For SMEs without a dedicated payroll team, a single platform that handles both HR records and compliant Australian payroll in one place is usually lower risk than a two-system stack you maintain yourself.
Questions to ask any vendor
- Is STP lodgement built into the pay run, or is it a separate step?
- Does the platform support Modern Award interpretation, and which awards?
- How does super fund routing work for employees with a stapled fund?
- What happens at STP finalisation in July — is it automated or manual?
- Where is employee data stored, and does it meet Australian Privacy Act requirements?
- What is the support model — is there Australian-hours support, and is it included?
That last point matters more than it might seem. Payroll queries are often urgent and time-sensitive. A support team operating on US Eastern time is not particularly useful when you have a payroll question at 9am in Sydney.

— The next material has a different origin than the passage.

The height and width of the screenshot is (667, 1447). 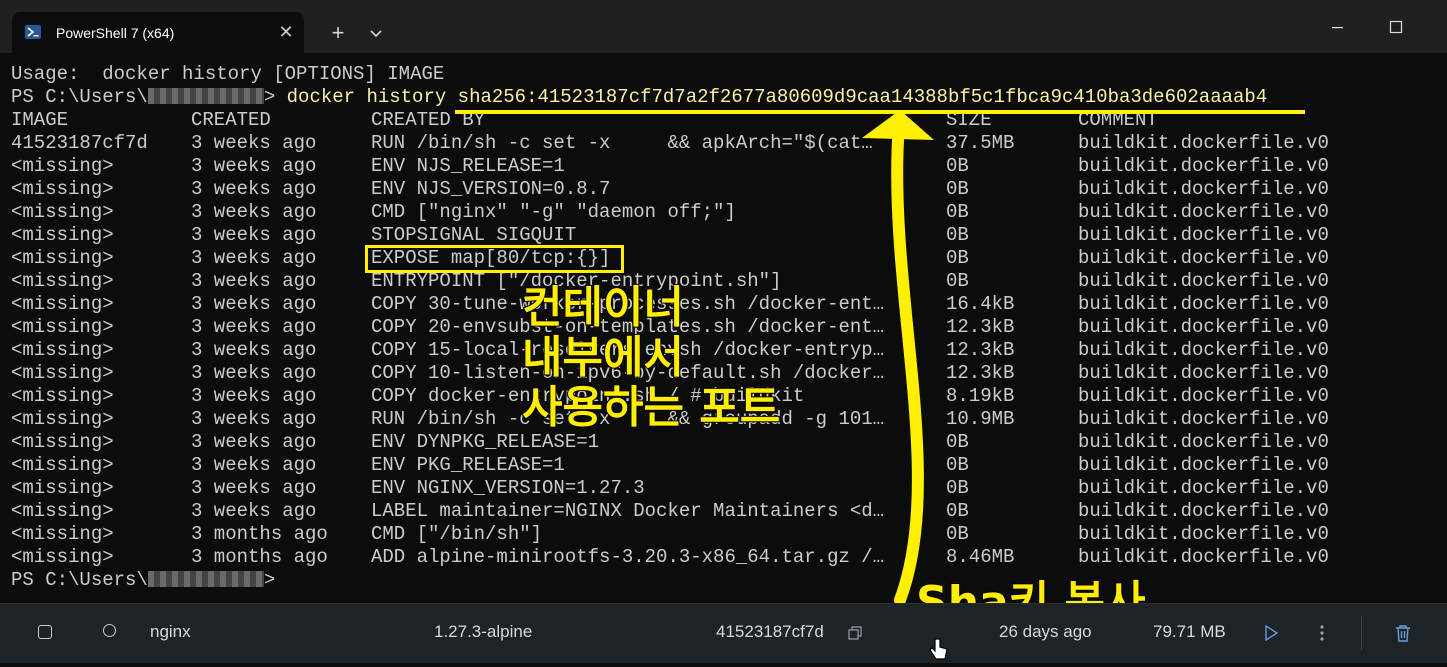 I want to click on play-icon, so click(x=1271, y=633).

Sizing the decision correctly
For a business with fewer than twenty employees, the priority is getting compliance right without needing a specialist to run it. That usually means a purpose-built Australian payroll and HR platform rather than an enterprise HRIS scaled down. As headcount grows toward fifty and above — especially if you hire across multiple states or countries — the case for a more capable platform with stronger people-management features, reporting and integrations becomes more compelling. How Mellow runs payroll across six countries on one platform gives a sense of what that looks like in practice.
The right system is the one your team will actually use correctly, that files to the ATO without manual intervention, and that keeps your super obligations on time.